The voice information is registered in advance in the characteristics storage unit 70 as the voice of the specific user. The registration of the characteristics amount of the voice information to the characteristics storage unit 70 is performed after the voice information input via the voice acquisition unit 32 of the device 2 is extracted by the characteristics extraction unit 68. The characteristics storage unit 70 may be realized by the non-volatile storage area in the present embodiment.

A result determined by the characteristics determination unit 69 is output from the characteristics determination unit 69 and input to the authentication unit 71.

The authentication unit 71 determines that the authentication is successful when pieces of the determination information of being all matched are input from the character determination unit 65, the time determination unit 67 and the characteristics determination unit 69. In the present embodiment, the authentication unit 71 transmits information that the authentication is successful (hereinafter referred to as success information) to the device 2 via the communication unit 5 when the authentication is successful.

On the other hand, the authentication unit 71 determines that the authentication is failure when a piece of the determination information of being mismatched is input from at least one of the character determination unit 65, the time determination unit 67, and the characteristics determination unit 69. When the authentication is determined as failure, information that the authentication is failure (hereinafter referred to as failure information) is transmitted to the device 2 via the communication unit 5.

In a case in which the success information is input to the processing unit 33 of the device 2, the processing unit 33, for example, causes the pronunciation unit 31 to output “Authentication success”, and permits a subsequent use of the device 2. On the other hand, in a case in which the failure information is input to the processing unit 33, the processing unit 33, for example, causes the pronunciation unit 31 to output “Please repeat again”, and executes the authentication again.
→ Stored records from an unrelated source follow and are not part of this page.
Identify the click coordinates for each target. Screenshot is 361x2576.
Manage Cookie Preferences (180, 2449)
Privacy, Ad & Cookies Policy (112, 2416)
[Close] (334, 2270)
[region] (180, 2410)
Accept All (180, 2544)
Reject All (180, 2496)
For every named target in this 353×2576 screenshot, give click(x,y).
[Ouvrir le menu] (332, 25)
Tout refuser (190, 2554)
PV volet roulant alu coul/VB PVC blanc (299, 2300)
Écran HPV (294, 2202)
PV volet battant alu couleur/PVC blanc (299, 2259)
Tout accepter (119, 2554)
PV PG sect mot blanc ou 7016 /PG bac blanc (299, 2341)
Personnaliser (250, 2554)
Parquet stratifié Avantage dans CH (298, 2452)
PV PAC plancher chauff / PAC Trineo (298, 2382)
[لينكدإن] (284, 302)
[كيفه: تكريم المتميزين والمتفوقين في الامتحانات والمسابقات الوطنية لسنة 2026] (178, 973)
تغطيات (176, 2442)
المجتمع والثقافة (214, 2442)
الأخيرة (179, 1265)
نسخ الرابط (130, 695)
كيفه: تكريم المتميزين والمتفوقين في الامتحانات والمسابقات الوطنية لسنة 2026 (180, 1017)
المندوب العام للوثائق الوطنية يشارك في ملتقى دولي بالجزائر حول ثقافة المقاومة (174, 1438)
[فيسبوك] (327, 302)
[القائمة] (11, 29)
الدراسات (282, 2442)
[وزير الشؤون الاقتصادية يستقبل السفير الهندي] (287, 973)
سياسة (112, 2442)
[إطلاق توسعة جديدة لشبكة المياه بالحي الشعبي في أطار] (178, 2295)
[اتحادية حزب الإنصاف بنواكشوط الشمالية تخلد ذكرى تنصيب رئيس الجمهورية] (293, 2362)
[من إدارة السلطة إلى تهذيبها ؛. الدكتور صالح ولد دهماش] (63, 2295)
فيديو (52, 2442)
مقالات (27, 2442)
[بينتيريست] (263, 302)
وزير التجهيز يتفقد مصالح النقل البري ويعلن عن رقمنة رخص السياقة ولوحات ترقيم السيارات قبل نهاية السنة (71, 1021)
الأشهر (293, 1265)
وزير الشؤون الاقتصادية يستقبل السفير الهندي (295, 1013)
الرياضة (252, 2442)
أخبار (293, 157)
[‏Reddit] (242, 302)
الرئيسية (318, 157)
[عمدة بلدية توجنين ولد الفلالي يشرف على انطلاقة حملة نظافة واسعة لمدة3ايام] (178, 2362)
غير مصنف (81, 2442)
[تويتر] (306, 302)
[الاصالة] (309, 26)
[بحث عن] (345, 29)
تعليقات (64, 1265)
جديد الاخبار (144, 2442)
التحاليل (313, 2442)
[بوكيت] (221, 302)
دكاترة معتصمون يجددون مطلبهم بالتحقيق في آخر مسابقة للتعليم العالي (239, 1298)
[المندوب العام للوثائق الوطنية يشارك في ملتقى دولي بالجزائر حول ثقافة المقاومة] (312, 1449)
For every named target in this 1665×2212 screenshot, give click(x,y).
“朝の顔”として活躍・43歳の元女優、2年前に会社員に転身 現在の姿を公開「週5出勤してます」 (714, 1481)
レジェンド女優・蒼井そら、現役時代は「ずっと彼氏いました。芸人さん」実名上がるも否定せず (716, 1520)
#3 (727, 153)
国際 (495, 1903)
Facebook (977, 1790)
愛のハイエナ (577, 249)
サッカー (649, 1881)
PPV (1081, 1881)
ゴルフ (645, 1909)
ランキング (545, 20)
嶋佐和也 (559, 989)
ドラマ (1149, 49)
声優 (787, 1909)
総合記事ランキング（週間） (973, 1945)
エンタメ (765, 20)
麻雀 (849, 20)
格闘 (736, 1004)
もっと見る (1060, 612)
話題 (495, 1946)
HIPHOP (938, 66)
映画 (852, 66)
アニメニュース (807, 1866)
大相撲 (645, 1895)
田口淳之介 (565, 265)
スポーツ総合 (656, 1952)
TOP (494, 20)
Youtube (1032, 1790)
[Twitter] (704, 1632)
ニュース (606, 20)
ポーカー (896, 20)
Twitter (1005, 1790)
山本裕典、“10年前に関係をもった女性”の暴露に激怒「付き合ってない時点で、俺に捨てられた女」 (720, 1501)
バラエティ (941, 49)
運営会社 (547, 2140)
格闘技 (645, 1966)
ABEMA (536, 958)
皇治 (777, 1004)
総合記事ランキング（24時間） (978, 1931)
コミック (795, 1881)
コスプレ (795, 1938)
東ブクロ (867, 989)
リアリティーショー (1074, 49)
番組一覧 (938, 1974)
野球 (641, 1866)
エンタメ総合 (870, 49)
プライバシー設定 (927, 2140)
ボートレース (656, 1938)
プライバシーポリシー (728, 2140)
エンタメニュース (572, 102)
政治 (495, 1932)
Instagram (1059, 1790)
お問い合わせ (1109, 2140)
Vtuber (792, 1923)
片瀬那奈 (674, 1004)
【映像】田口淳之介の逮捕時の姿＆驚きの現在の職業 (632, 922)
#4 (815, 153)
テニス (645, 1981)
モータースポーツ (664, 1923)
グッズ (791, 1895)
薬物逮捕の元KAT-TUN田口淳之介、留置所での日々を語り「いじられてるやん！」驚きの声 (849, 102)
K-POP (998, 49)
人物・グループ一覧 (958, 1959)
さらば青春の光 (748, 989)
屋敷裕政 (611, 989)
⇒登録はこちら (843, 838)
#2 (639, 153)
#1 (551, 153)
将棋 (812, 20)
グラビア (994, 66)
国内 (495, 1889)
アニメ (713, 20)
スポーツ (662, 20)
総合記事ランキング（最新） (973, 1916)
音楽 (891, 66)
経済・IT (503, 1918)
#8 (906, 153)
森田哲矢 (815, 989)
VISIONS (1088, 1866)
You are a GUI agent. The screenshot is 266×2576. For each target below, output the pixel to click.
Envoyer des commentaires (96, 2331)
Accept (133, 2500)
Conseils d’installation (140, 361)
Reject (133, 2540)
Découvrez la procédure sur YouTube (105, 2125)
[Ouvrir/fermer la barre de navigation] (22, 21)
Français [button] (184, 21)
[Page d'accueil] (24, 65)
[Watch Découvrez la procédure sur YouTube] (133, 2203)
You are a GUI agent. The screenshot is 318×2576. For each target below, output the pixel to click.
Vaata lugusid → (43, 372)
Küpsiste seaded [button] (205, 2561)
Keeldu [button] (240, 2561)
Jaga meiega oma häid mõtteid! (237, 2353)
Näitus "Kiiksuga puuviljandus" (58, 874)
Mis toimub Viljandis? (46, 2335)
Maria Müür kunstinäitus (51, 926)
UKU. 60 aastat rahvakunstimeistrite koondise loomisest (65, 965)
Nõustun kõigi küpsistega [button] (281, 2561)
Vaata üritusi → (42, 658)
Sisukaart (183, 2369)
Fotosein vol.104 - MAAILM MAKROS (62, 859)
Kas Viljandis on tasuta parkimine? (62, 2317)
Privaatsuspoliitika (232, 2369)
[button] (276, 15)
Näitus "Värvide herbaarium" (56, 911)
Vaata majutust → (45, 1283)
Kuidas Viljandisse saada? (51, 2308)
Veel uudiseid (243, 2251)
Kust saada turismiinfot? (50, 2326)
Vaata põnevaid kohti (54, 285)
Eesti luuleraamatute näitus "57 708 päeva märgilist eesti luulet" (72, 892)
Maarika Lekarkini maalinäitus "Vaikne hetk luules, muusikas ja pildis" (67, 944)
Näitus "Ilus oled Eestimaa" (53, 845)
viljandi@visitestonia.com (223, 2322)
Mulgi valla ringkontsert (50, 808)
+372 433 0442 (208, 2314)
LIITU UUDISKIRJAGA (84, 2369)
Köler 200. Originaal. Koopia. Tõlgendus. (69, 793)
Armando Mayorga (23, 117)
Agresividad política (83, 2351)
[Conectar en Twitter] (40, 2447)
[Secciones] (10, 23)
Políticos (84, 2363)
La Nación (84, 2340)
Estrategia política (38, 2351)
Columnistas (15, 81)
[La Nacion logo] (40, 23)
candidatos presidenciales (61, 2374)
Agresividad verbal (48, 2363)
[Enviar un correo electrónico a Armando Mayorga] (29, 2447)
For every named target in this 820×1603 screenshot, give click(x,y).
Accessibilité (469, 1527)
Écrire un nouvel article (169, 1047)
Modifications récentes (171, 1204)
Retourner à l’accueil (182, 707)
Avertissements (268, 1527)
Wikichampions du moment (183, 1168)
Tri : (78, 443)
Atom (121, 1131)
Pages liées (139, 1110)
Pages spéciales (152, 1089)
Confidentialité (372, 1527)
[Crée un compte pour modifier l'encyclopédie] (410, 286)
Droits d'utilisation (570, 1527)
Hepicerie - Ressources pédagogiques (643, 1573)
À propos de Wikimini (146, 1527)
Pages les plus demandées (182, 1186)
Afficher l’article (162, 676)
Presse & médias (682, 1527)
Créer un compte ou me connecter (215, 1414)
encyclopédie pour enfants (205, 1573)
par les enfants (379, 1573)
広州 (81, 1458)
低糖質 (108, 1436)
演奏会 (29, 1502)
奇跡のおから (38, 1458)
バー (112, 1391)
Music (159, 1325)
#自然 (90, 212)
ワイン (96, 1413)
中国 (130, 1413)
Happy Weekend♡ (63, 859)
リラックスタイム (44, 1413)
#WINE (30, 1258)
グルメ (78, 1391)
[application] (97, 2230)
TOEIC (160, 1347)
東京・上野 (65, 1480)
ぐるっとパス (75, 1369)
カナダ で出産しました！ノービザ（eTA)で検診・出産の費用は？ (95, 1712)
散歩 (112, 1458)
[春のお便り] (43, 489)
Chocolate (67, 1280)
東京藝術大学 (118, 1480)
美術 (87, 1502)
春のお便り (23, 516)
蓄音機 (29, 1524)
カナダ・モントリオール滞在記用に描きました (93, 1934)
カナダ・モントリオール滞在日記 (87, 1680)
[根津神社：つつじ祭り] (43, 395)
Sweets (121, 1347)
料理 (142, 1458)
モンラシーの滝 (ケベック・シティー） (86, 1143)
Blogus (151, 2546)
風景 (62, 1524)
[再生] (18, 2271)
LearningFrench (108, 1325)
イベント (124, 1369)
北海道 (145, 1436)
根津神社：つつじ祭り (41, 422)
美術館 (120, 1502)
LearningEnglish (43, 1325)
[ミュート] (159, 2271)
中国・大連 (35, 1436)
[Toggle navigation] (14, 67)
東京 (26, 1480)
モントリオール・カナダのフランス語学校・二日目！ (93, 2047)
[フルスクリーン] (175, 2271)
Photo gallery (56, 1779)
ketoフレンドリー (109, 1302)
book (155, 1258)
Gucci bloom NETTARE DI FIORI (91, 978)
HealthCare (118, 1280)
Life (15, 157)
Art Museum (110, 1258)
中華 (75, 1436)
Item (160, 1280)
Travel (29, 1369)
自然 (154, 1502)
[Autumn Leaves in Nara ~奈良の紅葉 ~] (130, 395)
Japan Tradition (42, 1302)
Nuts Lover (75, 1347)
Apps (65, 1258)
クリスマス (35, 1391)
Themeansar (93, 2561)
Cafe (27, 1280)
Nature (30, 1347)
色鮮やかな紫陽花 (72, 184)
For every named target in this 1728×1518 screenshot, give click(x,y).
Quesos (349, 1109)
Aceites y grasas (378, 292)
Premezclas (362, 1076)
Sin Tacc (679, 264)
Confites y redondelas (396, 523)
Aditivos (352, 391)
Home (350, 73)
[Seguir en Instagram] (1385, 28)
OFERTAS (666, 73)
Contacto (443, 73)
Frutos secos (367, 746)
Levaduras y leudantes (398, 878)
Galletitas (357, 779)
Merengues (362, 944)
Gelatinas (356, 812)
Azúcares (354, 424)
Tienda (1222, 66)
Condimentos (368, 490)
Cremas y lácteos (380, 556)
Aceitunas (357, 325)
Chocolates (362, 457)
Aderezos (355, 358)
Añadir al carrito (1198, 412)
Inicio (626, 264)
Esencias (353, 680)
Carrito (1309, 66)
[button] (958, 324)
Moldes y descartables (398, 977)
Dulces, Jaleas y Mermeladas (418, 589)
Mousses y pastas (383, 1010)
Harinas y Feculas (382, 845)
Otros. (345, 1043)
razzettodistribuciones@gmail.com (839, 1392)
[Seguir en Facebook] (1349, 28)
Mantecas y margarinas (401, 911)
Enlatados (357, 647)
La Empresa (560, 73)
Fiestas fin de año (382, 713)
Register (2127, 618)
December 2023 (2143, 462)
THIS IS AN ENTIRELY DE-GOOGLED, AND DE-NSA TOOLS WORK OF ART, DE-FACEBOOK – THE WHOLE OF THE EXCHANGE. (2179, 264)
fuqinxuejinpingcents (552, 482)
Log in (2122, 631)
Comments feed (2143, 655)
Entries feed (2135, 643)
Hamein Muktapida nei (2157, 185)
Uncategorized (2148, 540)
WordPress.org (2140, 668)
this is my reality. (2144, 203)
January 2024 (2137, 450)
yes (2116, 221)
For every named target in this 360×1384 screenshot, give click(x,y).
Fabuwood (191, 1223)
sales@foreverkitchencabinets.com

A detailed description of an operation shall be described with reference to a flowchart.

(1.2.4) Operation

Next, the operation of the authentication system 1 is shall be described with reference to FIG. 5. FIG. 5 is a sequence diagram showing an example of the authentication method of the authentication system 1 according to the present embodiment.

The user performs some operation (e.g. power ON) to the device 2. The device 2 is accordingly activated (S1). In the device 2, after activated, when an operation that the authentication is required (e.g. when the user performs an operation such as purchasing a merchandise and so on that the authentication is required) is executed, the first step of the authentication is executed. Specifically, the device 2 transmits activate information to the server 4 via the communication network 8 (S2).

When the server 4 receives the activate information (S3), the server 4 generates the character string at the control unit 6 (S4), and transmits the generated character string information to the device 2 via the communication network 8 (S5).

The device 2 receives the character string information (S6), and causes the voice of the character string to be output from the speaker 23 (S7). Here, the device 2 outputs, for example, “Please repeat ‘INU’” and so on. The user follows the voice output from the device 2 and recites a character string corresponding thereof. Here, the user pronounces “INU”.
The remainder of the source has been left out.